La question de l’efficacité et du contrôle des aides versées dans un contexte d’urgence se pose alors pour les parlementaires. Mais il n’y a aucun « service dédié au suivi, à l’évaluation, et au contrôle effectif, à Bercy ou ailleurs, des aides publiques » en France, selon les auditionnés. Confrontés à ce « souci de transparence », le journaliste et l’économiste ont travaillé à partir de la presse régionale et des sections syndicales, dans un objectif de « traçabilité des aides » et d’identification de potentiels abus du fait du « côté open bar » de ces aides, selon les mots d’Olivier Petitjean.

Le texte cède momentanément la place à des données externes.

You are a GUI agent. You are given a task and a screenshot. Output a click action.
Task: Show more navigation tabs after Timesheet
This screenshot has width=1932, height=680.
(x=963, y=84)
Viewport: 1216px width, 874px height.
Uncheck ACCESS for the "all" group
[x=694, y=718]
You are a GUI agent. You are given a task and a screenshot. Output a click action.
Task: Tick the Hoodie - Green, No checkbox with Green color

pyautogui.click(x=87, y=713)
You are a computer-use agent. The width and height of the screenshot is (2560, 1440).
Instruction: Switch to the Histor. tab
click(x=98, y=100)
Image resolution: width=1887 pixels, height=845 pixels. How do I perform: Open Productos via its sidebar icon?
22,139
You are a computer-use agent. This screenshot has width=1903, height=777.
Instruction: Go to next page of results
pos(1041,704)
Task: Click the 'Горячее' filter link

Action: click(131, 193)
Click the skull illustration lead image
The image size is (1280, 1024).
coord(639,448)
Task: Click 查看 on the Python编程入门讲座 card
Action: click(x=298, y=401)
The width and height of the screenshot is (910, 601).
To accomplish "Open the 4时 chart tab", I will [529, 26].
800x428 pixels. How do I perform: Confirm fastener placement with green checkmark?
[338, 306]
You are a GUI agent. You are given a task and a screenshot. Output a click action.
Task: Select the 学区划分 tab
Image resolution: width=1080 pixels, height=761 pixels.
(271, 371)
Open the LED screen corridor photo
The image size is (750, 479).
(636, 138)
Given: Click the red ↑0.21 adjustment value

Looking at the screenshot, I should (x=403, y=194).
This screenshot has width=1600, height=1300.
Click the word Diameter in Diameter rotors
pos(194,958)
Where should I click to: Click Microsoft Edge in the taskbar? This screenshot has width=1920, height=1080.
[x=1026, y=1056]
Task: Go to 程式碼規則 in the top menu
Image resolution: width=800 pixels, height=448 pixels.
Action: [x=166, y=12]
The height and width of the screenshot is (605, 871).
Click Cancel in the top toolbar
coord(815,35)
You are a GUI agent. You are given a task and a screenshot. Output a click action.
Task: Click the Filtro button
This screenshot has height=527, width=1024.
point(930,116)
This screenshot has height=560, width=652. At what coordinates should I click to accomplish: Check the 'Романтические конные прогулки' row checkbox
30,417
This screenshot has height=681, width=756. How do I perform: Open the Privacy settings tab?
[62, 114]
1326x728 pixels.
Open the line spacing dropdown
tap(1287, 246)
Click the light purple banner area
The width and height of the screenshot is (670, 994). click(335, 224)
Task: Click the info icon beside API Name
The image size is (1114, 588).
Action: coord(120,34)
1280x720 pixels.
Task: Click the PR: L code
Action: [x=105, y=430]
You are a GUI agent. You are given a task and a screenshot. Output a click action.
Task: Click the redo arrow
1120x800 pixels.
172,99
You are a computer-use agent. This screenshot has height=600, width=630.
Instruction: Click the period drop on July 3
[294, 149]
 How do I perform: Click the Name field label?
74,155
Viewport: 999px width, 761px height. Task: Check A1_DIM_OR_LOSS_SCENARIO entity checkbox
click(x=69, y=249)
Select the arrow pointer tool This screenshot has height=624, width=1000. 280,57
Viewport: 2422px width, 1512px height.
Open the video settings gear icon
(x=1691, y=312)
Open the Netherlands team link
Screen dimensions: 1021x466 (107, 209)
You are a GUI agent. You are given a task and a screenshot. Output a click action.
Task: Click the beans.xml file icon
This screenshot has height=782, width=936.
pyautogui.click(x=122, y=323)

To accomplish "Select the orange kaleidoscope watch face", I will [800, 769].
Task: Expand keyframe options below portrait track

D’après leurs chiffres, 100% des entreprises du CAC 40 ont bénéficié « d’au moins un dispositif d’aide » publique. Paradoxalement, 60% des entreprises qui ont touché un dispositif d’aide aux salaires ont également versé des dividendes à leurs actionnaires, selon l’économiste Maxime Combes. Et ces aides n’auraient pas « généré massivement d’investissements », pour les entreprises du CAC 40, au sein duquel il y a même eu « 60 000 suppressions d’emplois, dont 30 000 en France ».

« Il n’y a aucun obstacle technique » à rendre plus transparent le suivi des aides publiques aux grandes entreprises, estime Olivier Petitjean 

Pour remédier au manque de contrôle, les sénateurs ont interrogé les auteurs du livre « Un pognon de dingue mais pour qui ? L’argent magique de la pandémie », sur les pistes à suivre. Pour le journaliste Olivier Petitjean, il n’y a « aucun obstacle technique » à plus de transparence des aides versées. La solution serait alors politique. Pour l’économiste Maxime Combes, il y a une absence « manifeste et terrible » de « volonté politique depuis 25 ans », comme si le secteur privé n’avait « aucun compte à rendre », selon ses mots. Ce dernier plaide pour une « remise à plat de tous les dispositifs » via une « conférence de financement global de l’économie française ».

Le rapporteur et sénateur communiste Fabien Gay a évoqué la possibilité de « passer par la loi » à la fin des travaux de la commission d’enquête, au mois de juillet. En attendant, les sénateurs poursuivent les auditions ce mardi 11 et jeudi 13 février.